Qantas Airways Ltd QAN.AX turned 100 years old on Monday, making it the world’s third-oldest airline behind Dutch carrier KLM AIRF.PA and Colombia’s Avianca Holdings SA AVT_p.CN.
Here are some key moments for the Australian carrier.
Nov. 16, 1920
Queensland and Northern Territory Aerial Services Ltd (Qantas) was first registered as a business in Winton, Queensland with two aircraft.
The airline began operating charter flights across Queensland in a biplane before introducing its first scheduled mail and passenger routes in 1922.
Qantas began operating flying boats to Singapore taking off from Sydney’s first international airport on its harbour at Rose Bay.
Qantas was nationalised and began operating flights from Australia all the way to London, known as the “Kangaroo route”.
Queen Elizabeth flew on the airline during her Australian tour.
The airline operated its first-ever trans-Pacific jet services from Australia to San Francisco on a Boeing Co BA.N 707.
Qantas evacuated thousands of people from Darwin in the aftermath of Cyclone Tracy.
Qantas became the world’s only airline with a fleet of all Boeing 747 jumbo jets.
The airline launched its first frequent flyer programme.

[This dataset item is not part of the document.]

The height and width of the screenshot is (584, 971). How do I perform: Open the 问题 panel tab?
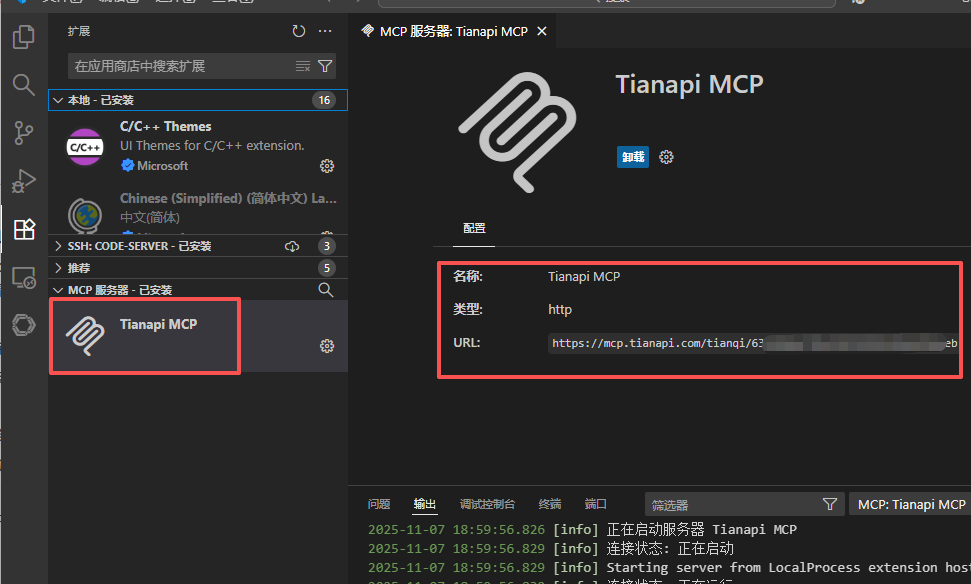(379, 504)
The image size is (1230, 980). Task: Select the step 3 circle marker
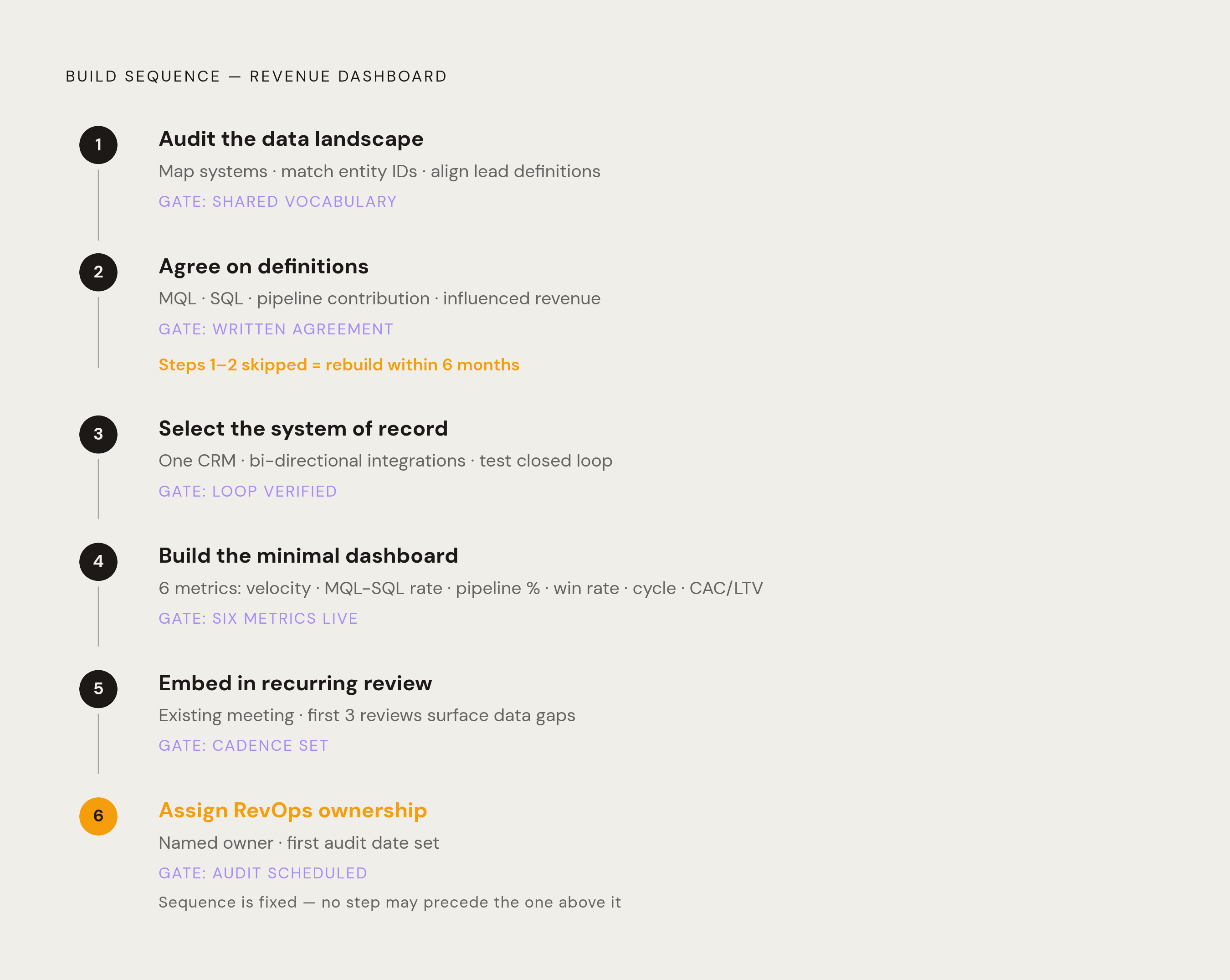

The government privatised the then all-international Qantas, which was merged with domestic carrier Australian Airlines.
Qantas launched low-cost carrier Jetstar.
The airline introduced the first of 12 Airbus SE AIR.PA A380 super-jumbos to its fleet.
Qantas’s management team grounded the entire airline temporarily due to an industrial dispute with unions.
Qantas connected Australia and Europe with a non-stop flight for the first time, from Perth to London on a Boeing 787.
The airline operated scientific research flights from Sydney non-stop to London and New York, in preparation for future routes.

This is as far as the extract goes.